食中毒を予防するポイントを教えてください。

まずは、原因となる細菌やウイルスを家庭や調理場に持ち込まないことが重要です。こまめな手洗いやうがいを習慣づけることが有効です。持ち込んでしまった細菌やウイルスを増やさないように、食品を適切に管理し、調理器具を消毒することで予防になります。動物性や植物性の自然毒を避けるためには、入手経路が明確な食品を選ぶことも、有効な予防策の一つです。自分で採取した魚介類や野生の植物を食べる場合は、十分に知識がある方の判断を仰ぐことが重要です。

食中毒予防のための調理時の注意点を教えてください。

食中毒予防に効果的なのは、十分に食材を加熱することです。

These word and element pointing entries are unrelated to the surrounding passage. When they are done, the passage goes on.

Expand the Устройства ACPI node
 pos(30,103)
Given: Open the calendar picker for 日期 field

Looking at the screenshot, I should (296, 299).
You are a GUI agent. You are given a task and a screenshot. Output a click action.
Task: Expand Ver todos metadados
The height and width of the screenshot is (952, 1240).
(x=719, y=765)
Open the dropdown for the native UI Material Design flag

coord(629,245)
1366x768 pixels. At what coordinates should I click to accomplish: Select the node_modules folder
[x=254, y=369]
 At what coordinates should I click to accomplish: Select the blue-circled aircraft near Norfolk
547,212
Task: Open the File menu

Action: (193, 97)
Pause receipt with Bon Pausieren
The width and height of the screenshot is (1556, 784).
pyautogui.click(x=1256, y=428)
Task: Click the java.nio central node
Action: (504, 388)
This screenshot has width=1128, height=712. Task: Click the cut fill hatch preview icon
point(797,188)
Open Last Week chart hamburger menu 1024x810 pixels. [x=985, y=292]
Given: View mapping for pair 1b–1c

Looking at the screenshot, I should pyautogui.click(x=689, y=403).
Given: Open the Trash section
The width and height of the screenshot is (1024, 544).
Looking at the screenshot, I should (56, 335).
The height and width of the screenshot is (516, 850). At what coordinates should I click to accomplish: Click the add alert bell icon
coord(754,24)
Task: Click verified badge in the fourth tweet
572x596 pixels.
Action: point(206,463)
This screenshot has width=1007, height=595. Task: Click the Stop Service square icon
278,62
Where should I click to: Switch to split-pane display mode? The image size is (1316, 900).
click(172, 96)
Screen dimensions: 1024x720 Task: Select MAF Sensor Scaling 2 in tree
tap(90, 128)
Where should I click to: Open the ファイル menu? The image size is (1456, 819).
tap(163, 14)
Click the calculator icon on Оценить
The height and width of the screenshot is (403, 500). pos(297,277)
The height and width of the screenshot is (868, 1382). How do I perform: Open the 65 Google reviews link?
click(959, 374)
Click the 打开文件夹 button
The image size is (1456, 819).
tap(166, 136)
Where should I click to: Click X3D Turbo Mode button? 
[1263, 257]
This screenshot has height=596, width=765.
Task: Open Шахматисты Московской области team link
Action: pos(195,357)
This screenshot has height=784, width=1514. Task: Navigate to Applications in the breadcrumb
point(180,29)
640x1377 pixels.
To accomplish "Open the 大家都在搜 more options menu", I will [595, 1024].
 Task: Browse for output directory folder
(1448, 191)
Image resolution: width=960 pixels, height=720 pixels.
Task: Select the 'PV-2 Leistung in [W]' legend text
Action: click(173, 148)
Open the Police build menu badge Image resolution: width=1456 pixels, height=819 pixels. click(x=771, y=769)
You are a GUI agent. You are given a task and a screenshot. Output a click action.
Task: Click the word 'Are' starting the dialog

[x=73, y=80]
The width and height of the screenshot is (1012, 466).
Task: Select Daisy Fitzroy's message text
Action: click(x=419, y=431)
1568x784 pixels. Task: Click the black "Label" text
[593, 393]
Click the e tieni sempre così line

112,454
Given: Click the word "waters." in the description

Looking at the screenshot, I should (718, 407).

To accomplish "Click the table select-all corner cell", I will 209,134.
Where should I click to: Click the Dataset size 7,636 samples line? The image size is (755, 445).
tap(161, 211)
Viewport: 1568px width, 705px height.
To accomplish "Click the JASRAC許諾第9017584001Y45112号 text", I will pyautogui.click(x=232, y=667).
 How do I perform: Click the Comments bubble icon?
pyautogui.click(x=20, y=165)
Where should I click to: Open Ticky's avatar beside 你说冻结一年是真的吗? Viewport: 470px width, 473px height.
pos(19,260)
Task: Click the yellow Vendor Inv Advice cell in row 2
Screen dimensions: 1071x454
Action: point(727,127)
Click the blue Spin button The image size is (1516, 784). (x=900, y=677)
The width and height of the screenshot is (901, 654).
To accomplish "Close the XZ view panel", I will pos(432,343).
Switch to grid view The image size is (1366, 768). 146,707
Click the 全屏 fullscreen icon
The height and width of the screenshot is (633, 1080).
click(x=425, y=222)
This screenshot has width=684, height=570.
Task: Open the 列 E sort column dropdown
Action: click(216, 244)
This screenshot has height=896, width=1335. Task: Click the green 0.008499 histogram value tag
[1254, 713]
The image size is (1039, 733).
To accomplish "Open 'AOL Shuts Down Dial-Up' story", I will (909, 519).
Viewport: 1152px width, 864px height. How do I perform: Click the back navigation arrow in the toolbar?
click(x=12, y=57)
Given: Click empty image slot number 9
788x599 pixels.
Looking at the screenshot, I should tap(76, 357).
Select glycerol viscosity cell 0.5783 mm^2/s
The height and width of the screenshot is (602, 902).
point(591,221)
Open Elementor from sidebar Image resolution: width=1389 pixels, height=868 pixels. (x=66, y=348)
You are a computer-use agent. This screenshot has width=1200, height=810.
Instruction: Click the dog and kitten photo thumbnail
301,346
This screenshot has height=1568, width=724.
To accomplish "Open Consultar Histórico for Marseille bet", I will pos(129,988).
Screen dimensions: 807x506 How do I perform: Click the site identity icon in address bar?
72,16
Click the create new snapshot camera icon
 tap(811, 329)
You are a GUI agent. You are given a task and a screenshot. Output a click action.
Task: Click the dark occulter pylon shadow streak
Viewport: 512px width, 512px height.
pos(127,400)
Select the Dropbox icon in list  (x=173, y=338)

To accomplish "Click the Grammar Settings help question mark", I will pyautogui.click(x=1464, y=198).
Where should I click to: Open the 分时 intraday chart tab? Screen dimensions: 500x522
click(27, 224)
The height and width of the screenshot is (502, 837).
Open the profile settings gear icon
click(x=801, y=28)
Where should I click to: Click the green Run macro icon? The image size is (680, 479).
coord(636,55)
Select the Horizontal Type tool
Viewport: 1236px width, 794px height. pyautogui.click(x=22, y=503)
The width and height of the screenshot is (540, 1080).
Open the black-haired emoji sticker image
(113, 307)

食材の中心部が75度で1分以上の加熱が目安です。また、食材を購入してから帰宅するまでや冷蔵庫での保管時に十分に冷却されていない場合は、食材が傷んでしまうことがあります。保冷剤や保冷バッグを使用したり、冷蔵庫は10度以下、冷凍庫は-15度以下を保ったりといった工夫をするとよいでしょう。調理時は手指消毒を行ってから調理をしたり、生物がほかの食材と触れないようにする注意が必要です。少しでも食材が傷んでいると感じた場合には、迷わず廃棄しましょう。食事の際にも、手指消毒を行ってから食事をし、温め直す場合は75度以上で1分間加熱するなどの工夫が効果的です。

編集部まとめ

ポイント

食中毒はとても身近な病気で、季節に関係なくかかる可能性があります。症状は軽微なものから重篤なものまでさまざまですが、水分が取れなかったり呼吸器に異常が見られたりする場合は速やかに医師の診察を受けましょう。

また、食中毒の主な感染経路は食品です。新鮮な食べ物を十分に加熱してから食べる、採取ルートのわからない食べ物を食べないなどの対策が効果的です。もちろん、こまめな手洗いうがいや手指消毒も効果があります。

毎日お口にするものだからこそ、十分に注意を払うことが大切です。